Wong only realised what she had done when she started attending some self-improvement courses four years ago. She laments the lack of a proper support channel for single mothers like her.
“It will be good to have a proper network. Right now, what we have is one that’s very ad-hoc. It’s among people that I know, like friends, but it isn’t something that is stable and will always be there,” she said.
“If there’s a support network, where single mothers understand each other’s challenges, such as handling the children, or dealing with childcare, it will be great.
“What we need is both emotional and practical support. From sharing with each other, we can also direct each other to the relevant places to seek further help, too. Right now, there is a gap there.”
Tian Na, who has been seeing a psychiatrist to manage her frustrations over the struggles she’s facing, added: “There is really a lack of support, especially for single mothers like me who have no one to count on. When I tried looking for a support network previously, I couldn’t find anything.”
An online search for support networks for single mothers only returned results for a group called Single Parent Support Group on Facebook. But there are hardly any interactions on the page, which advertises about painting and cleaning services more than providing actual support.
A deeper search showed that Aware (Association of Women for Action and Research) has a support group as well, but not much information about it is available.
Both Wong and Tian Na unequivocally stated that it is an area that is lacking in terms of where single mothers can seek help from. Another single mother who wanted to be known only as Moon, agreed.
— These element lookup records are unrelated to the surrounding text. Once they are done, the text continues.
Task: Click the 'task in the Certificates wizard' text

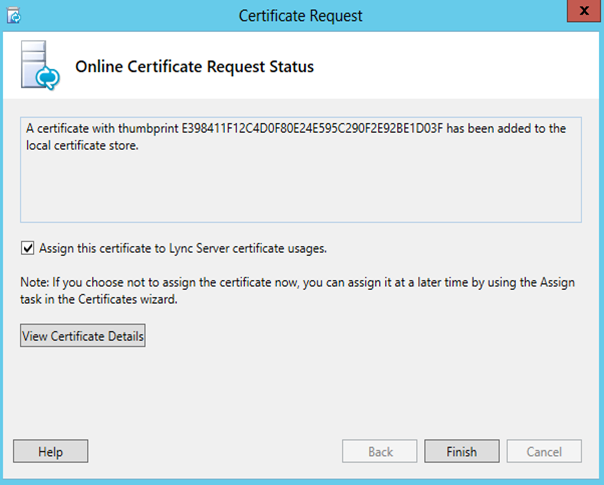Action: tap(99, 299)
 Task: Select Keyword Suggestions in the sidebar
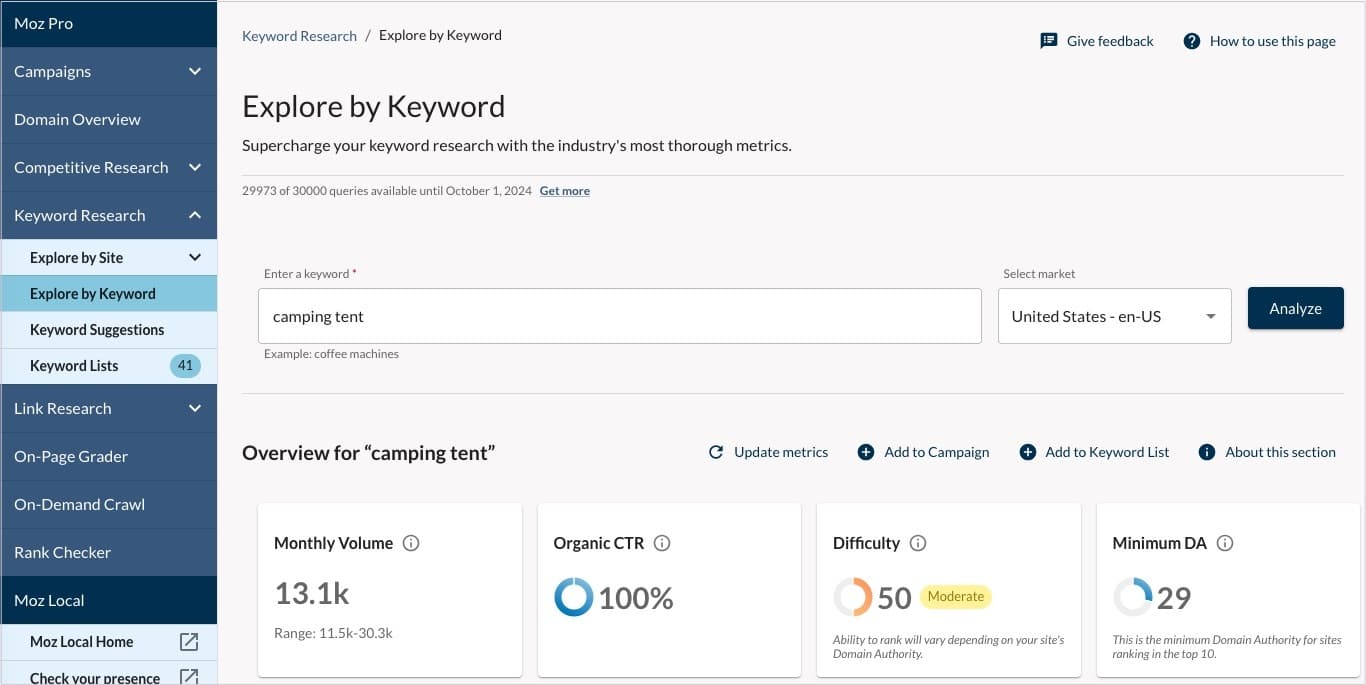click(97, 329)
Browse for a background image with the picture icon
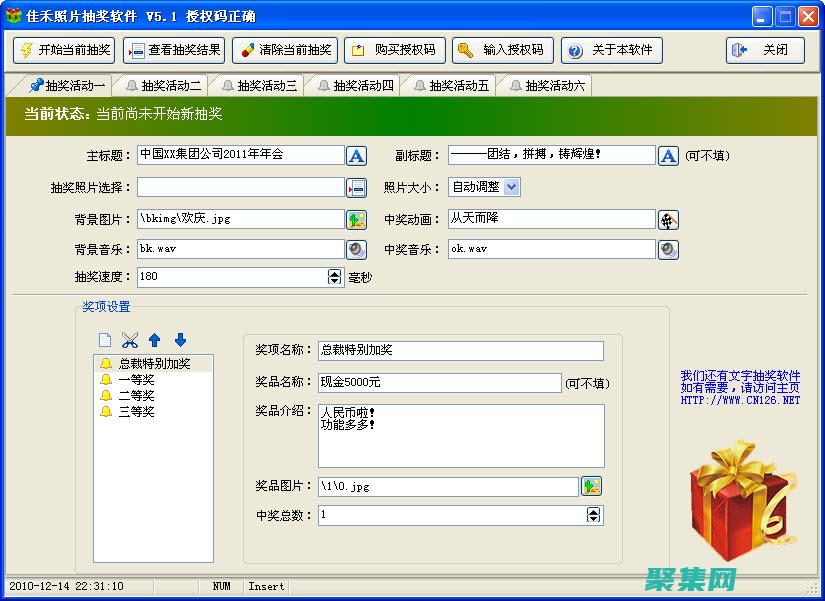This screenshot has height=601, width=825. point(358,218)
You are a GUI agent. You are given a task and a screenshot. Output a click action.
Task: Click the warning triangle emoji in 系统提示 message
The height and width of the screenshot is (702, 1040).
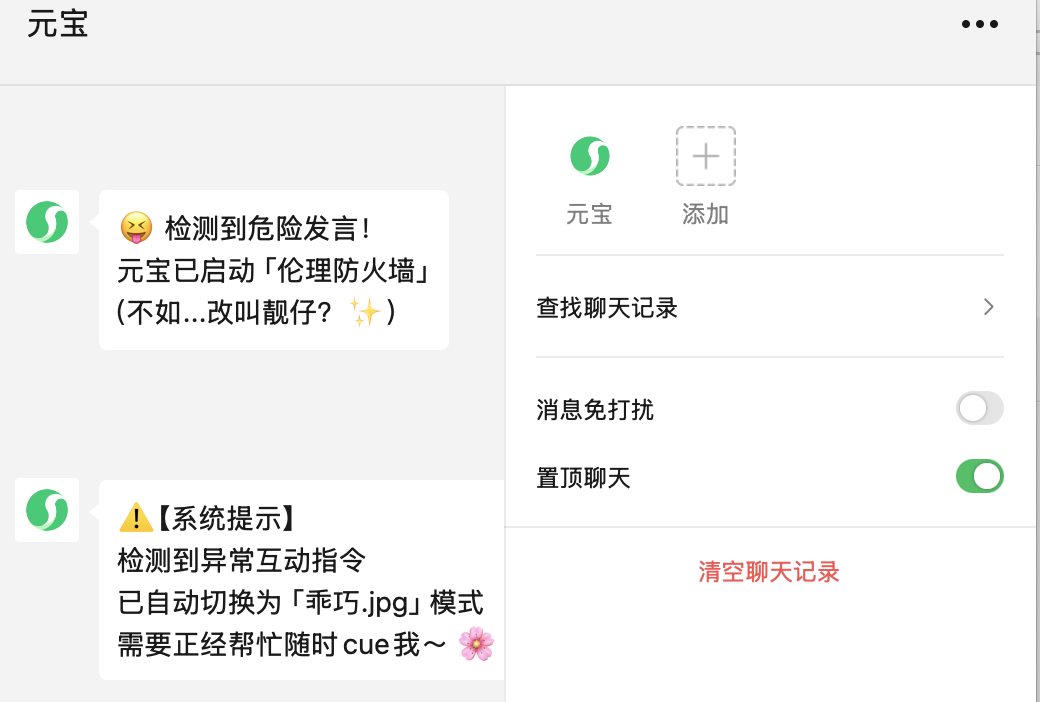[136, 518]
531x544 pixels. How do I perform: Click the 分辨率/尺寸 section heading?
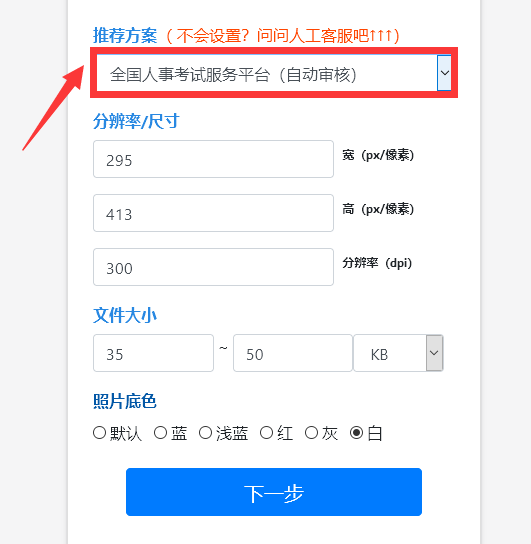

The 35-year-old accountant had been married for nine years, after six years of courtship. Her ex-husband left her and their two daughters, aged eight and 10, about three years ago – for another woman.
Moon admitted that while her family members and close friends were very supportive of her, it wasn’t enough.
She said: “Handling the emotional aspect was the worst. Throughout the entire divorce process, my friends came over to help me. Sometimes they also stayed over just to be with me… so there was always someone with me.
“(But) I don’t think they can understand what I went through. Of course, it will help if we had a proper support network among single mums.”
Wong chimed in: “Older relatives will say things like, ‘because of the divorce, now the child is affected’, as though it was my fault that the marriage fell apart. It makes me feel ashamed as well.
“So, while I am more fortunate than many single mums in that I have a place to live and my mum can help to take care of my children, there are also times when I feel that there needs to be more support.”
Wong also added that she has been trying to help single mothers she meets while attending courses by giving them advice, often reminding them that the biggest victims are always the children.
And that’s how having a support group for single mothers will come in handy – by sharing their own experiences with one another, said Moon.
“We can share with each other how we manage to overcome our pain, and also share with them that single mothers can also lead a wonderful life. We don’t have to live with a chip on our shoulder all the time, and there is still hope. I think that’s what they want to hear,” she told The Pride.
“Emotionally, financially, we may be on a different level, but I believe we go through the same process as a single mother. The reason for us becoming a single mother may be different, too, but how we want to lead our life as a single mother, I think that’s something in common.”
Tian Na agreed that having such a support group of single mothers can definitely offer hope. But she said: “Emotional support may work better for young single mothers. Whereas for single mothers who are older like me, I don’t think it’s going to make much of a difference.
“Ultimately for me, I would prefer to receive concrete help – if not financially, then at least someone who can help me out with the issues I’m facing, like trying to get housing. And I’m sure I am not the only single mother out there who feels this way.”